Le 10 novembre 1674, la divinité qui parlait la nuit au poète le vint chercher; il se réunit dans l'Éden céleste à ces anges au milieu desquels il avait vécu, et qu'il connaissait par leurs noms, leurs emplois et leur beauté.

Milton trépassa avec tant de douceur, qu'on ne s'aperçut pas du moment où, à l'âge de soixante-six ans moins un mois, il rendit à Dieu un des souffles les plus puissants qui animèrent jamais l'argile humaine. Cette vie du temps, ni longue ni courte, servit de base à une vie immortelle : le grand homme traîna assez de jours sur la terre pour s'ennuyer, pas assez pour épuiser son génie, qu'il posséda tout entier jusqu'à son dernier soupir. Bossuet, comme Milton, avait cinquante-neuf ans lorsqu'il composa le chef-d'oeuvre de son éloquence : avec quel feu et quelle jeunesse il parle de ses cheveux blancs! Ainsi l'auteur du Paradis perdu se plaint d'être glacé par les années, en peignant les amours d'Adam et d'Eve. L'évêque de Meaux prononça l'Oraison funèbre de la reine d'Anglelerre en 1669, l'année même où Milton donna quittance des secondes 5 liv. sterl. reçues pour la vente de son poème. Ces incomparables génies, qui tous les deux, dans des rangs opposés, avaient fait le portrait de Cromwell, s'ignoraient l'un l'autre, et n'entendirent peut-être jamais prononcer leurs noms; les aigles qui sont vus de tous, vivent un à un et solitaires dans la montagne.
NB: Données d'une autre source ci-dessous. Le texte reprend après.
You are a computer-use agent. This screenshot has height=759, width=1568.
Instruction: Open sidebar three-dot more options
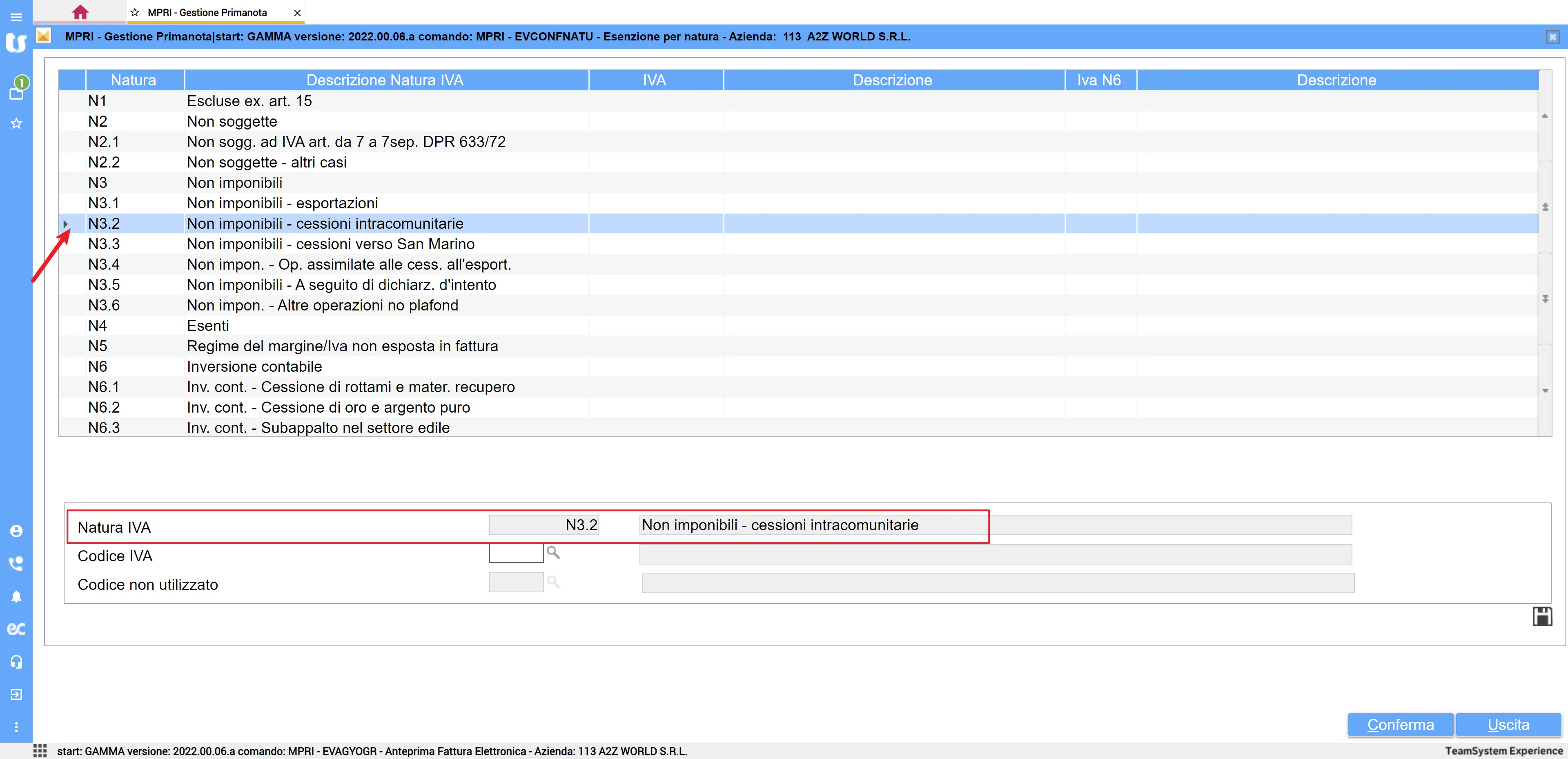pos(16,727)
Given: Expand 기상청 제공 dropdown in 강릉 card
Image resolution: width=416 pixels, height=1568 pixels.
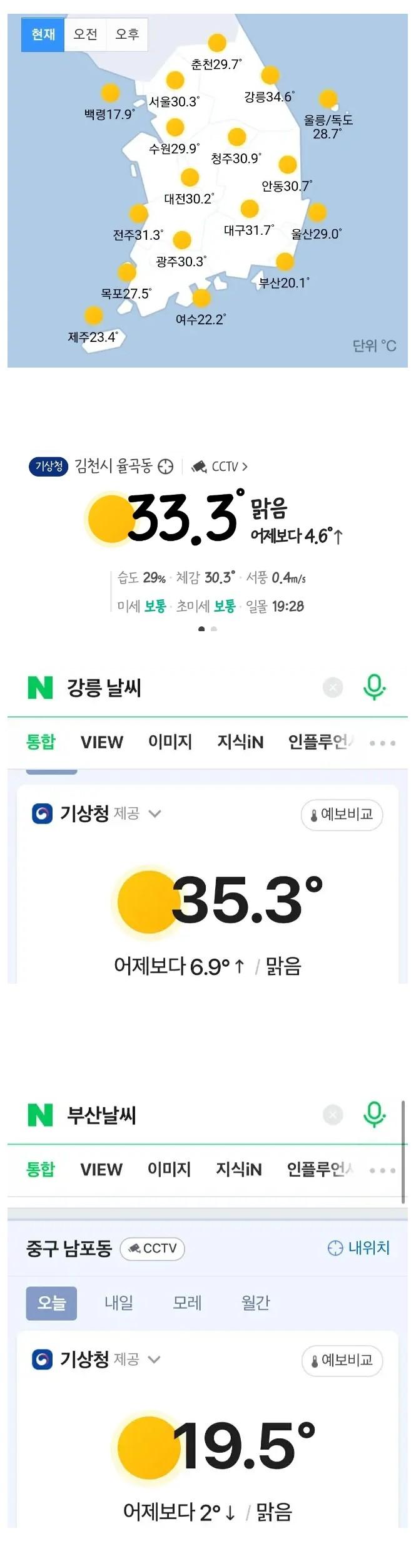Looking at the screenshot, I should (x=155, y=814).
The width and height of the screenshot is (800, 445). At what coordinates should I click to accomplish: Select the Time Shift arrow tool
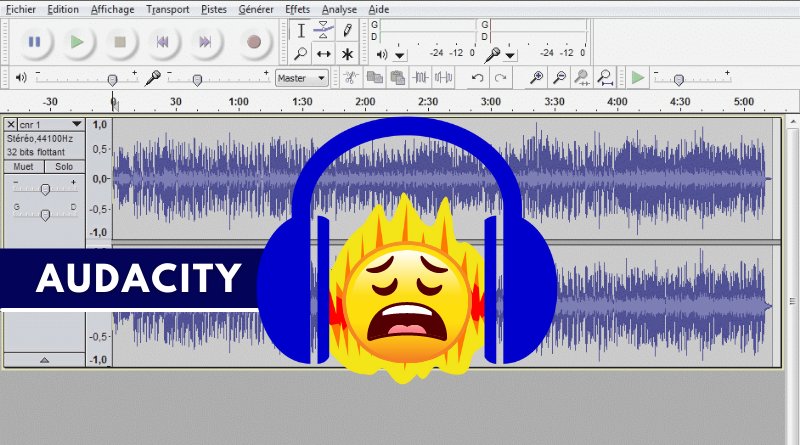[x=324, y=53]
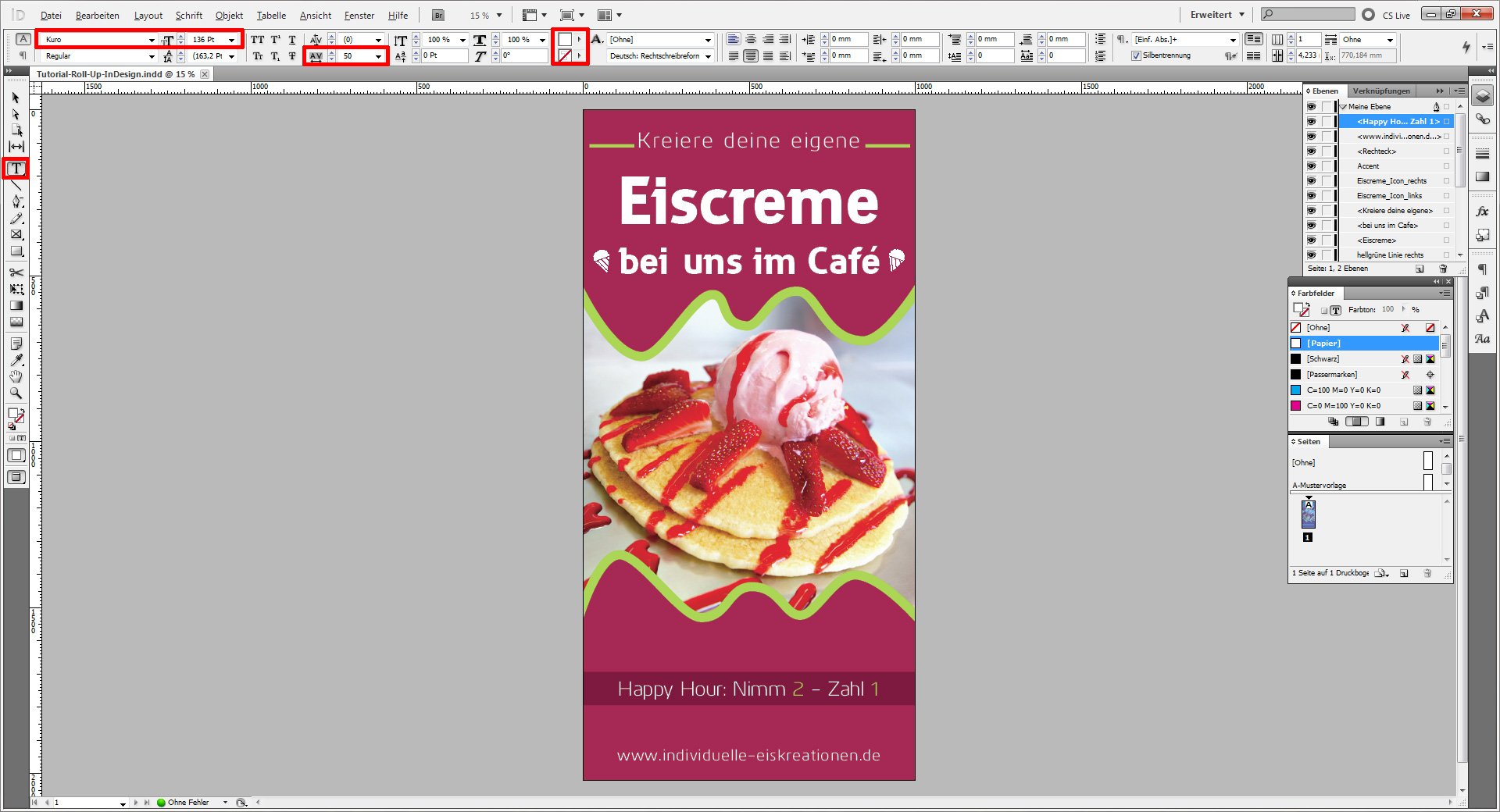
Task: Select page 1 thumbnail in Seiten panel
Action: coord(1308,514)
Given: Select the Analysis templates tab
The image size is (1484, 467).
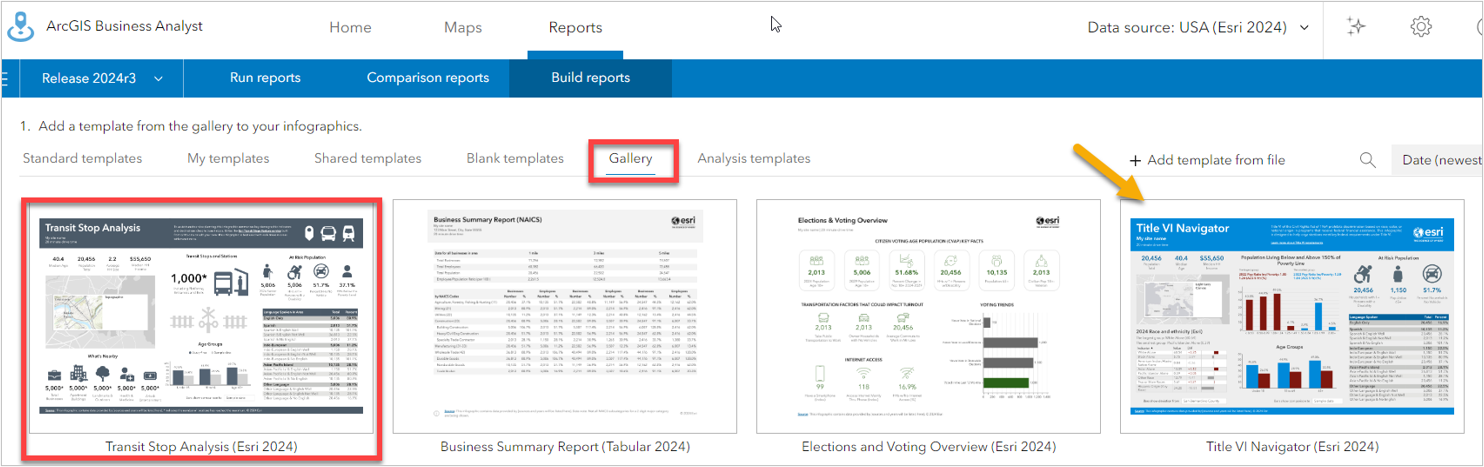Looking at the screenshot, I should coord(753,158).
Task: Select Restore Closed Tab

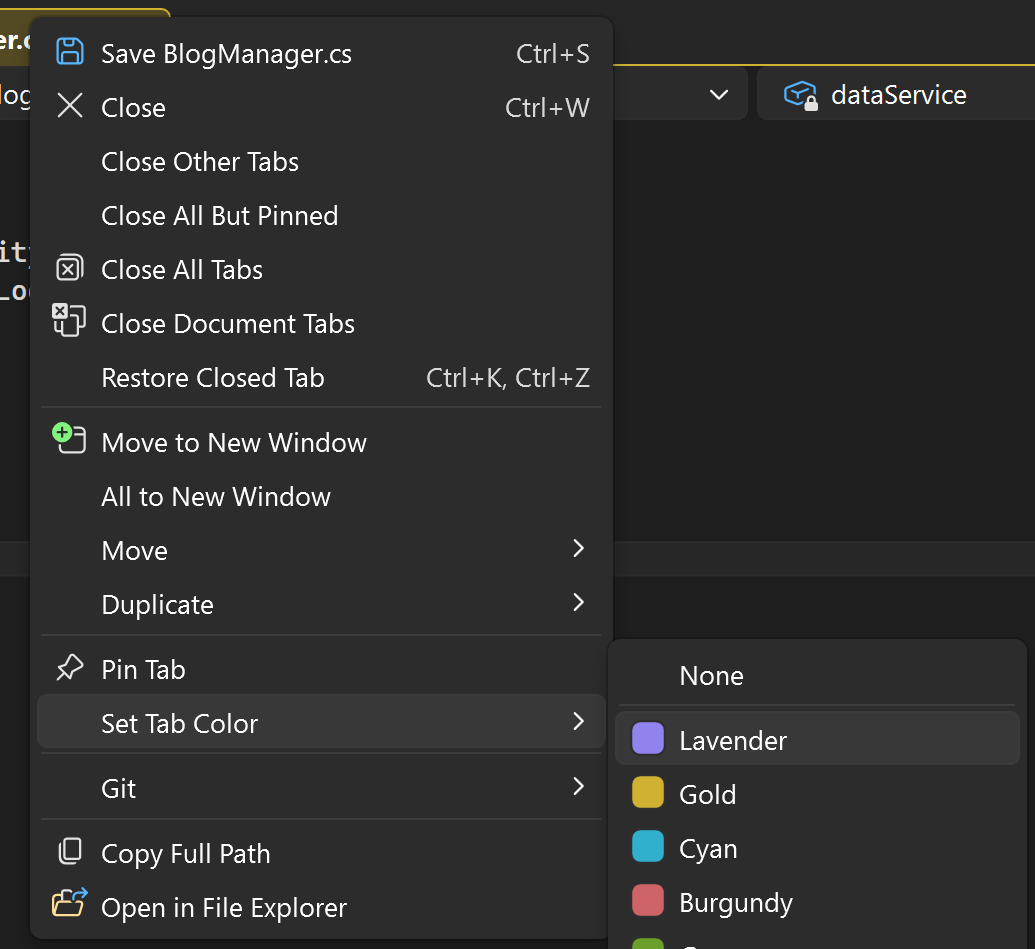Action: click(x=212, y=377)
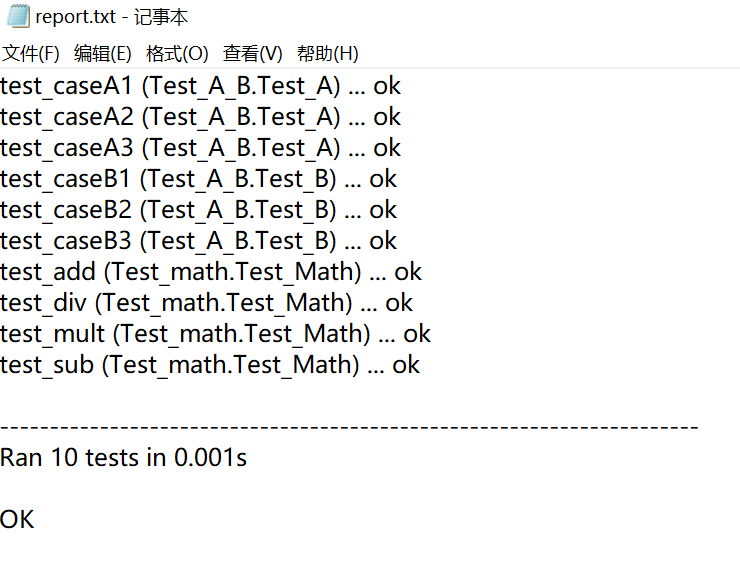Place cursor in test_caseB3 line
Viewport: 740px width, 573px height.
click(x=199, y=241)
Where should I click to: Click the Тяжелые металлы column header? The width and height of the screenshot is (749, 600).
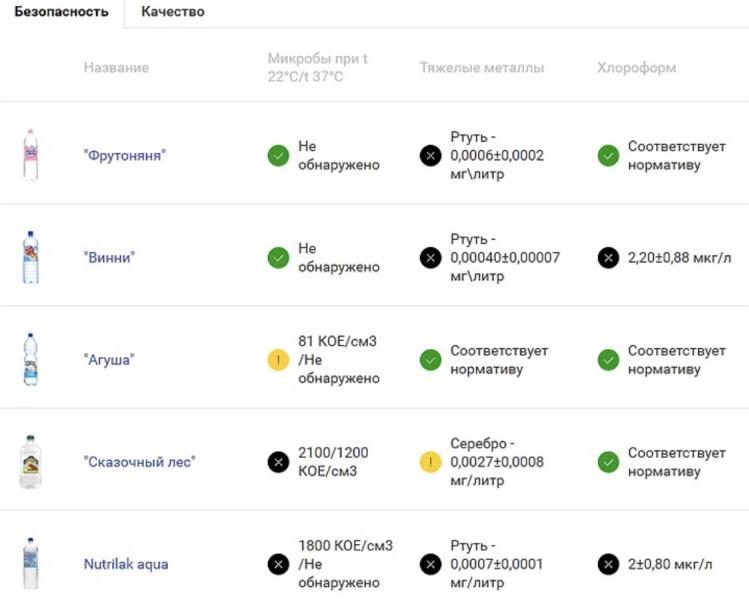click(482, 68)
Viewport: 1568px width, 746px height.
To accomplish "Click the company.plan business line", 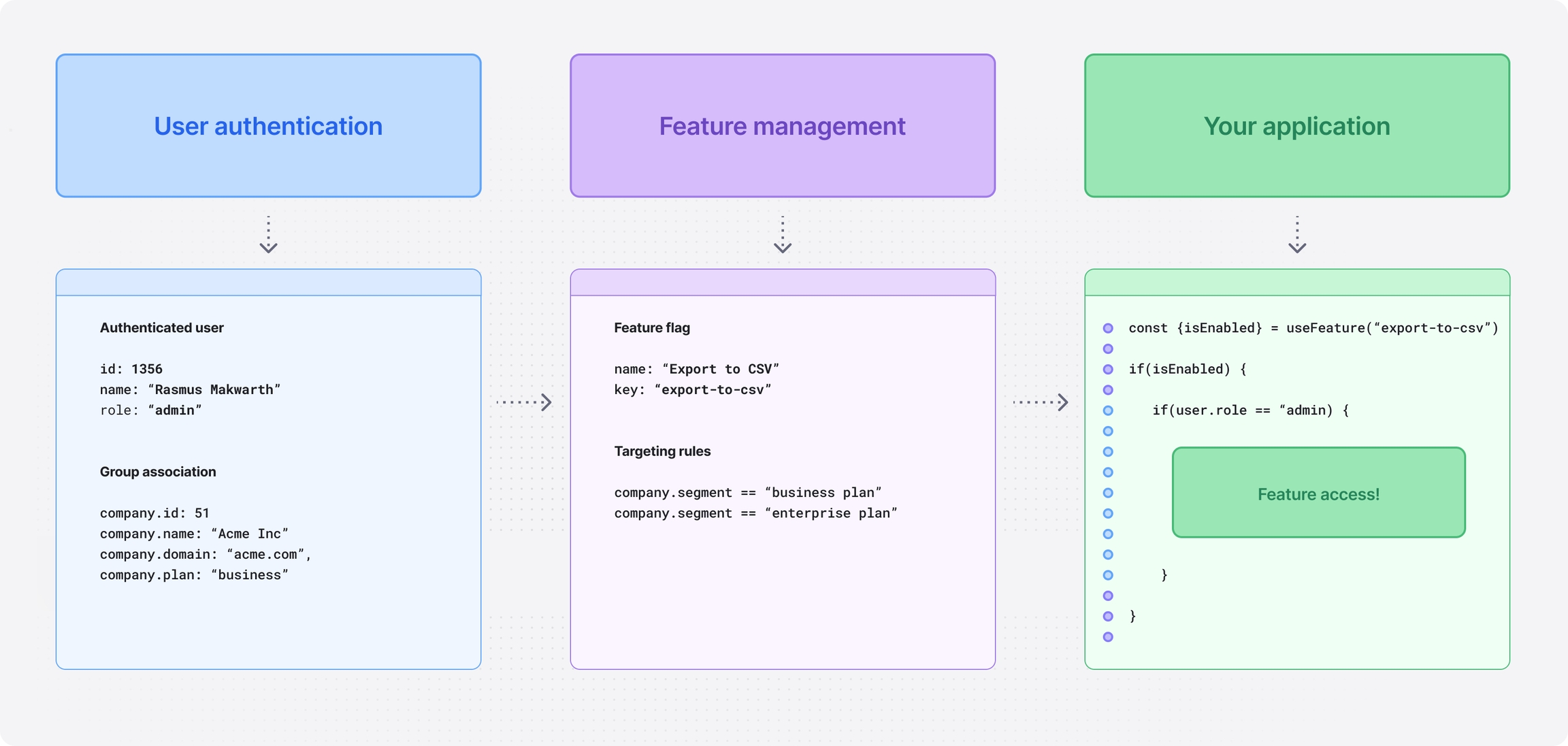I will pos(194,575).
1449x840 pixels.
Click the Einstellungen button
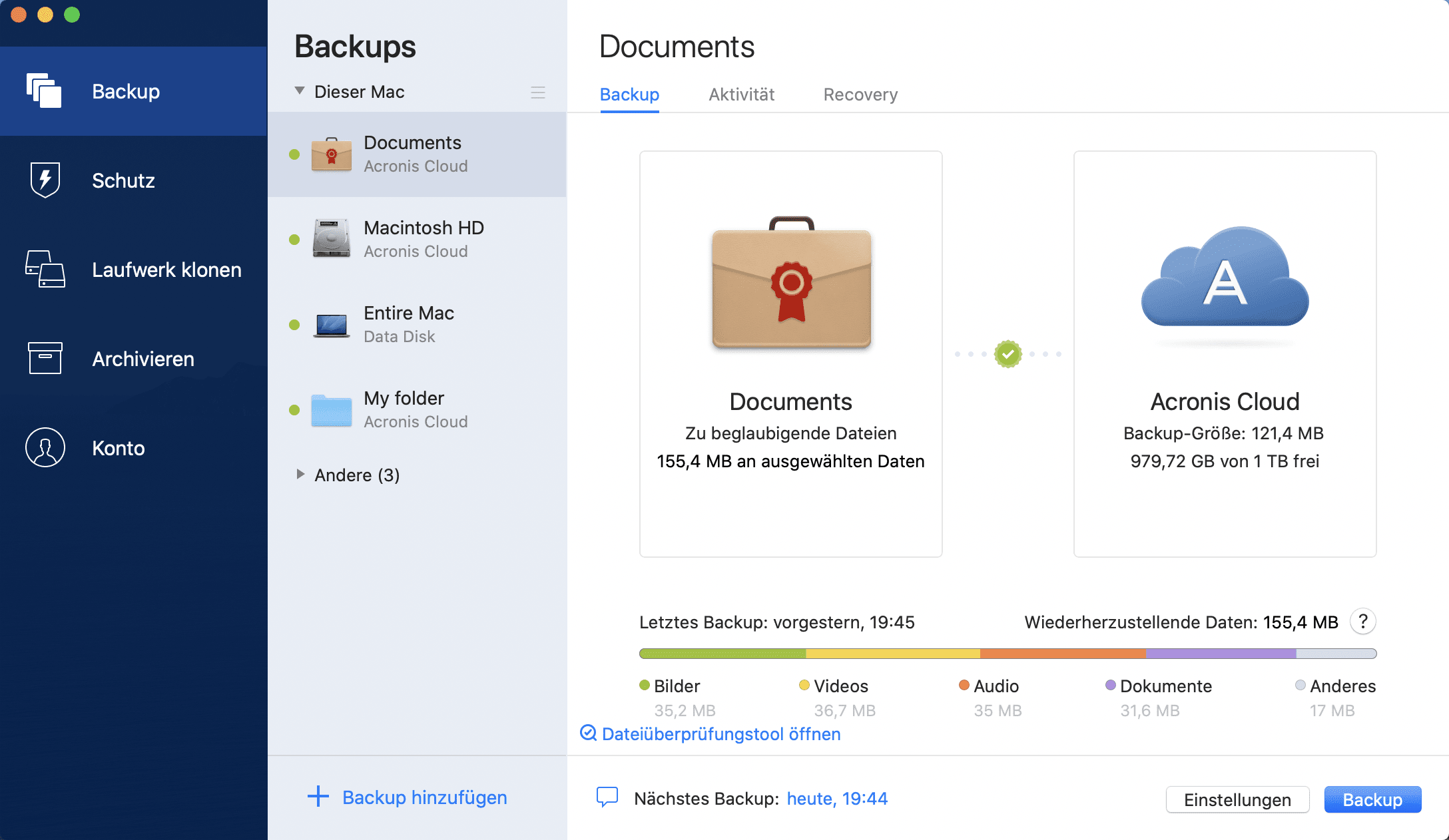point(1237,799)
Milton mourut juste à moitié terme entre deux révolutions, quatorze ans après la restauration de Charles II, et quatorze ans avant l'avènement de Guillaume. Il fut enterré près de son père, dans, le choeur de l'église de Saint-Gilles. Longtemps après, les curieux allaient voir une petite pierre dont l'inscription n'était plus lisible cette pierre gardait les cendres délaissées de Milton; on ne sait si le nom de l'auteur du Paradis perdu n'avait point été effacé. »
 

(Chateaubriand, extrait de l'Essai sur la littérature anglaise, troisième partie).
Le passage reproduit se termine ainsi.